The third one strikes Nestor’s hip. “Get out of here or I’ll kill you with these things!” I hammock my skirt and gather more damaged fruit in it, throwing it as fiercely as I can. Let them think I’m raving, if it scares them, let them think I’m combustible with rage. It’s not too far from the truth. My cheeks burn, and the blood pounds in my ears like a summons to war. “In the name of Obba,” I shout, remembering this from my internet search, “In the name of Santa Rita of Cascia and all wounded women and forgotten wives, I demand you remove your fucking asses from my yard!”

At the mention of Obba, Nestor’s face goes white. He grabs Rudy’s arm, whispers in his ear. They scurry around gathering his shit while I chuck grapefruits at them as fast as I can scoop them out of the grass.

*

Inside, I kick off my pumps, step out of my skirt, and unbutton my blouse. I slip on some gym shorts and an old T-shirt. I find my tablet and scribble out a list, bearing down so hard I nearly rip the paper. Then I make another and one last one before heading to the kitchen where I fill a bucket with hot soapy water. As the tap rushes, my throat thickens. But I shake myself hard—not now, not yet—and grab a mop from the pantry. “Kiko,” I holler over the rush of the tap. When he doesn’t reply, I stomp over to the couch, bearing the mop like a rifle. Unbelievably, after the racket in the backyard, he and Reggie are snoring away at four in the afternoon, sounding for all the world like I keep a pig farm in my living room. I thunk the handle on his meaty shoulder a few times until he sits up, rubbing his eyes.

“What up, tía?”

“You’re up, that’s what up. You’re up, and you’re mopping the floors. Got it?”

Reggie snorts with laughter from the loveseat.

“Glad you think that’s funny.” I head to the kitchen for my lists. “‘Cause you’re going to have a hilarious time scrubbing out the toilet.” Sometimes you have to write things down for people, spell it out for them to get the point, so I hand each of them a list.

I pull open the door to the guestroom. The bed is empty, neatly made. I yank the closet door wide; the empty hangers rattle like bones. “Where’s Carlotta?”

No one bothers to answer.

I set the third list on the dresser, weight it with a candle, for when she comes back. In the living room, I clap my hands, hollowing my palms for that explosive sound. “Now, get up! Get to work, or get the fuck out of my house.”

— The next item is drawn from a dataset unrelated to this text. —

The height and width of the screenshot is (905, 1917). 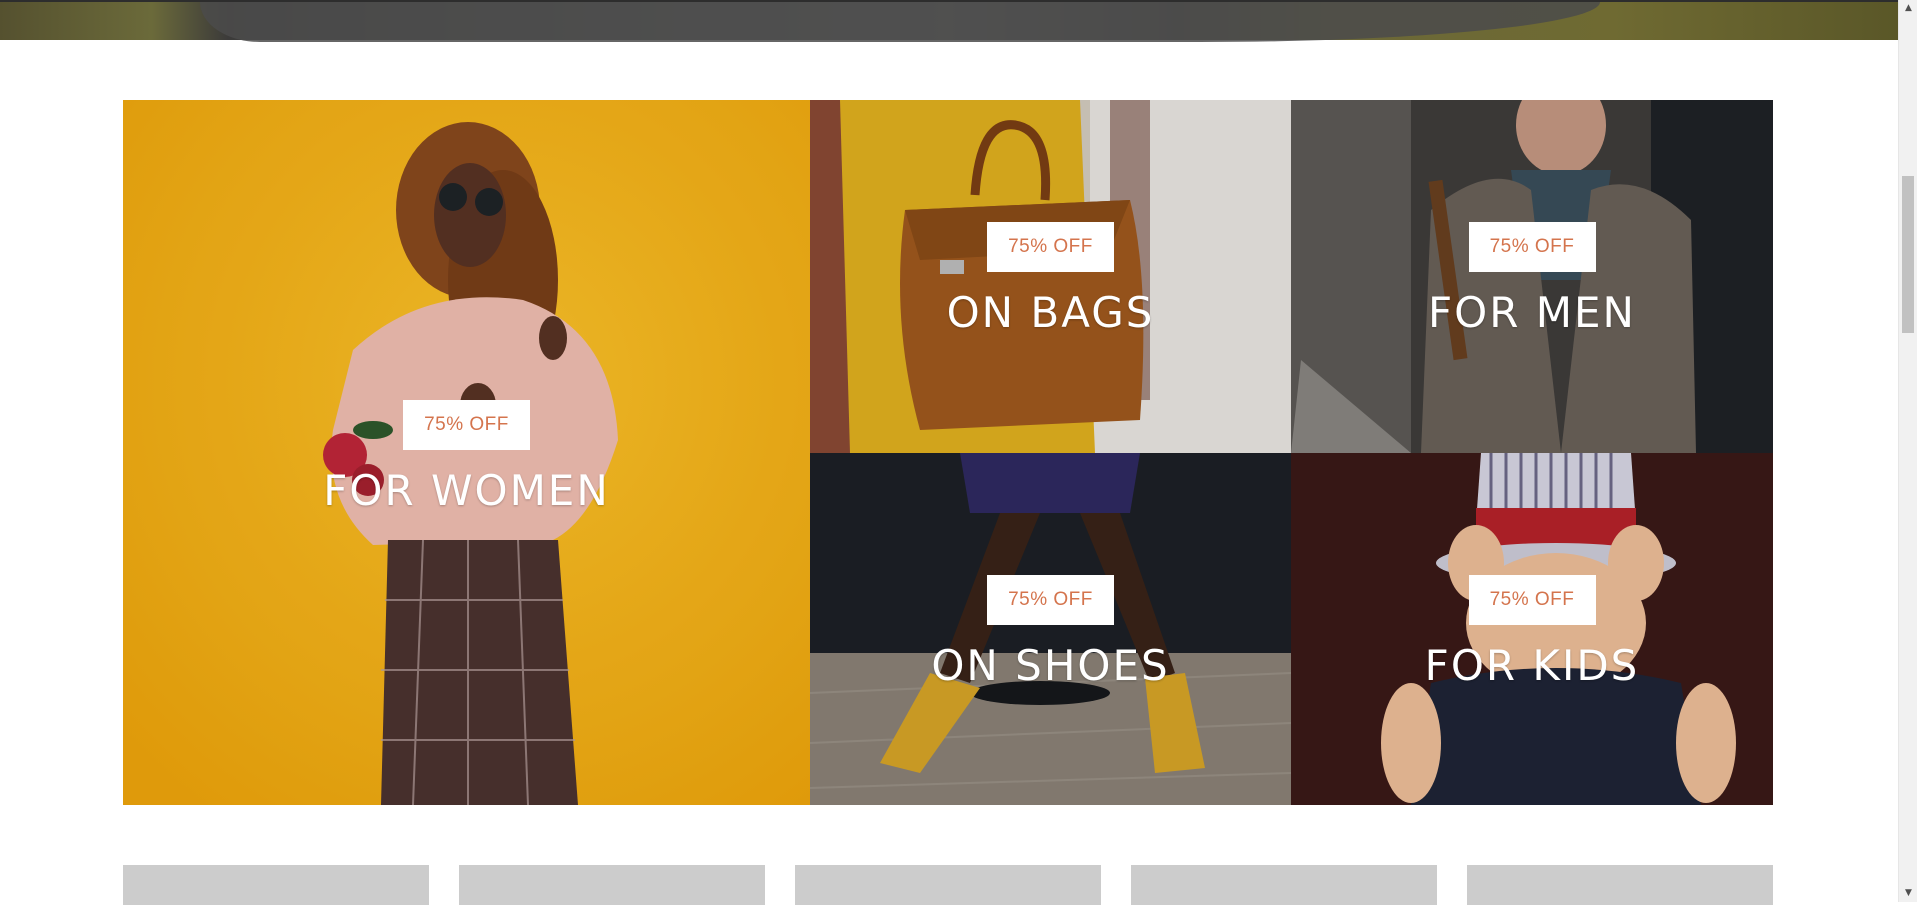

Of course, they grumble, and Reggie mentions something about PMS under his breath, but they roll off of my living room furniture, and soon, sharp disinfectant smells fill the house. I rumble the vacuum over the living room carpet, dust the woodwork with an oiled rag, and lug the furniture cushions out front to air them in the sun. Rain streaks, grime, and smudges cloud the picture window, so I tiptoe across the wet kitchen floor to fill another bucket with steaming water and a cup of vinegar. Just as I begin to swipe the glass clean with my block sponge, Reggie calls out, “Hey, Marina!”

“What?” I sink the sponge deep in the hot, bitter water, soaking it through.

“Rudy called, I forgot to tell you. Said he was coming over, something about a limpieza. I didn’t get the whole thing. You should probably call him back.”

“Nah, I don’t need to because I’m doing it myself,” I say this loud and plain, then translate, “Lo hago yo misma,” just so it will be clear.